Vehicle financiers typically bear the brunt of a rising interest rate environment in the form of margin compression because of the fixed rate nature of a vehicle finance product. However, in a stable-to-declining interest rate regime, vehicle financiers will be better placed in terms of margin than other product segments. They are well-positioned to ride the strong underlying demand for vehicles, will incrementally start exhibiting plateauing of NIM and subsequently witness margin improvement. We model an AUM CAGR of 23%/20%/14% and a PAT CAGR of 32%/20%/15% for CIFC/ MMFS/ SHFL over FY23-25. We have a BUY rating on all the three Vehicle Financiers viz. Cholamandalam Finance (CIFC – BUY; TP: INR1,350), Shriram Finance (SHFL – BUY; TP INR2,100) and Mahindra Finance (MMFS – BUY; TP: INR400).

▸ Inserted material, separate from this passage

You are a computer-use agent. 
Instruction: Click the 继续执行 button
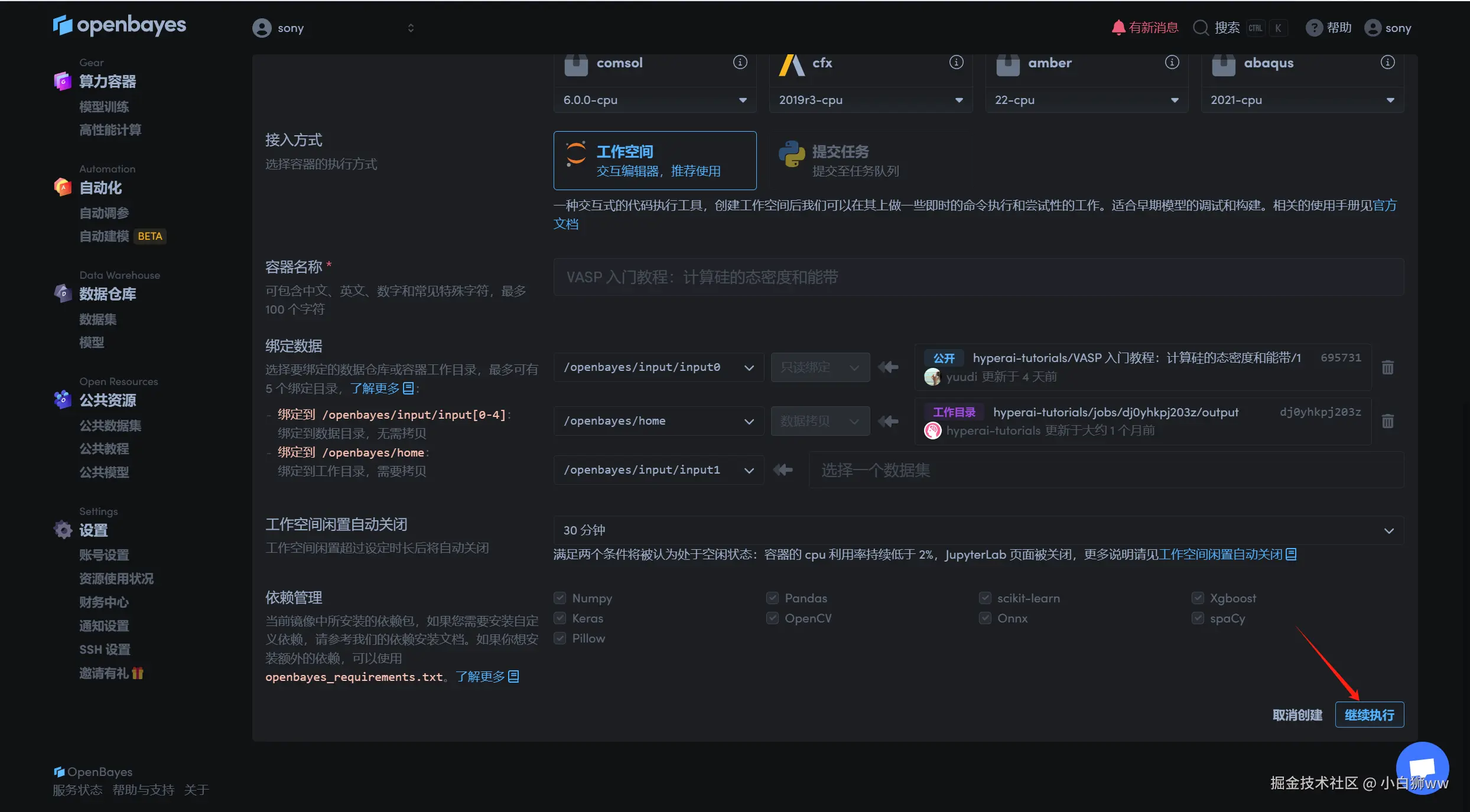[1369, 715]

* CV sales to outshine previous peak: We are only two years into the current auto up-cycle and CV volumes have not even scaled back to the all-time peak level (~1.03m units) that was achieved in FY19. CV sales grew 34% YoY in FY23 to 0.96m units. Even with very modest growth expectations, we expect CV sales volume to surpass the FY19 peak in FY24 itself.

* Anticipated higher government spending will be a positive:Historically, we have seen stronger AUM growth for the vehicle financiers in the fiscal year prior to the general elections(refer Exhibit 23). India’s Lok Sabha elections will be held in 2024 and we expect the CV demand momentum to sustain due to the government’s higher spending and push towards Infrastructure, mining and real estate sectors.

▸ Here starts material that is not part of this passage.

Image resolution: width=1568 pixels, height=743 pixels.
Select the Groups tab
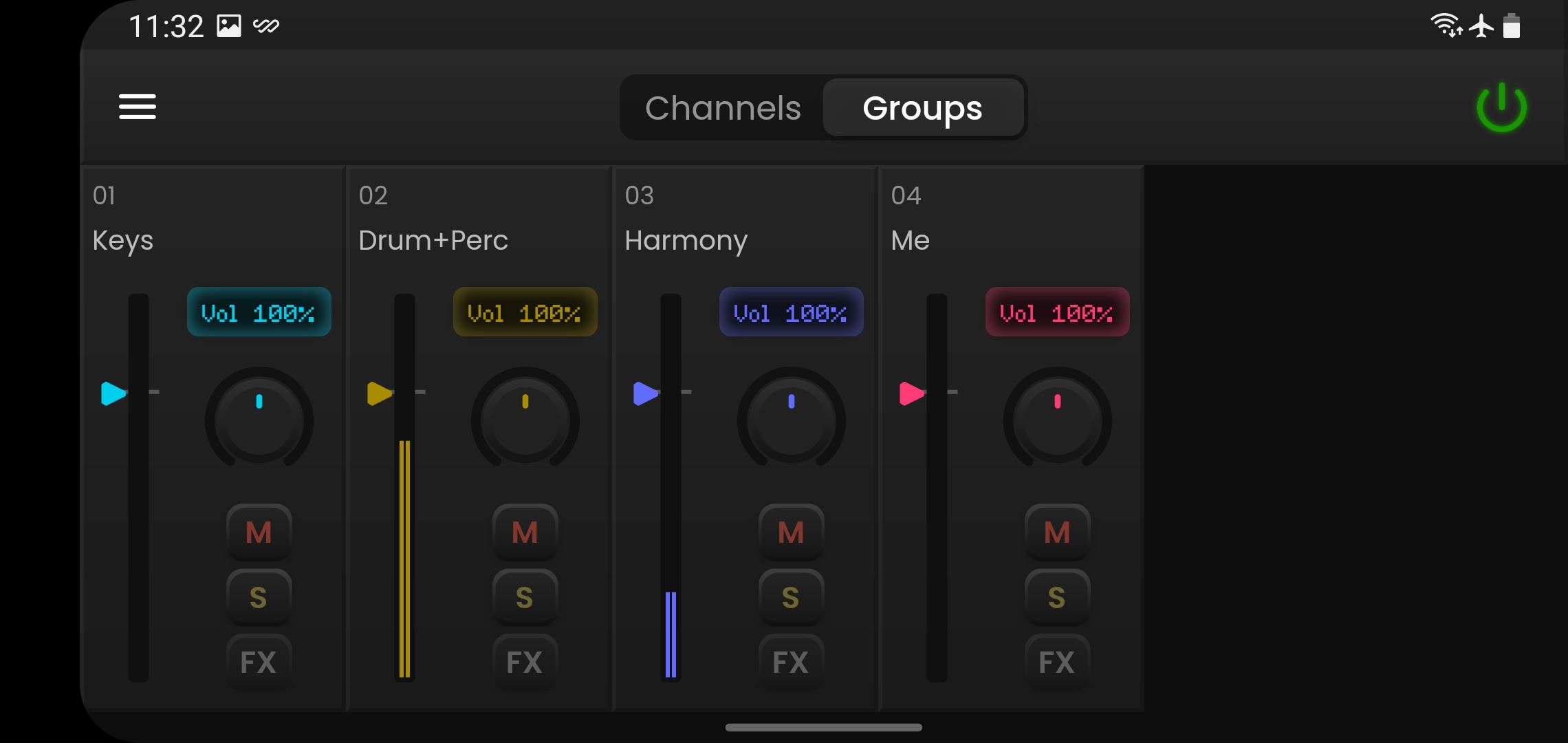pos(922,108)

* HCV demand strong; NBFCs changing product mix towards higher-yielding segments:Our channel checks suggest that demand in HCVs is strong but the NBFCs are not very keen to lend aggressively in this segment because: a) it is a highly competitive segment with banks enjoying a higher market share due to their dominance among the fleet operators and b) quite naturally, the yields in this segment are lower and the vehicle finance NBFCs have been trying to alter their product mix in favor of higher-yielding segments such as used vehicles.

* Diversifying into secular segments: To mitigate the deep cyclicality in the auto segment, most of the vehicle financiers have piloted or already entered into newer product segments such as Consumer, MSME, and Personal/Business loans where demand is more secular in nature. We expect the new product segments (ex. of LAP and Home Loans) to contribute ~10-15% to the AUM mix within the next three years, for both CIFC and MMFS.

* Margin compression to moderate; minor NIM expansion for CIFC:We believe that expectations on NIM compression will moderate in FY24. This has been aided by the view that interest rates should now broadly stabilize before we enter into the interest rate down-cycle (which we believe could happen within the next 9-12 months). In FY24, we estimate margin expansion of ~5bp for CIFC and compression of 20bp each for MMFS and SHFL. We would also reiterate that CIFC with a higher share of non-vehicle floating rate loans will be able to deliver a better margin performancethan rest of its peers.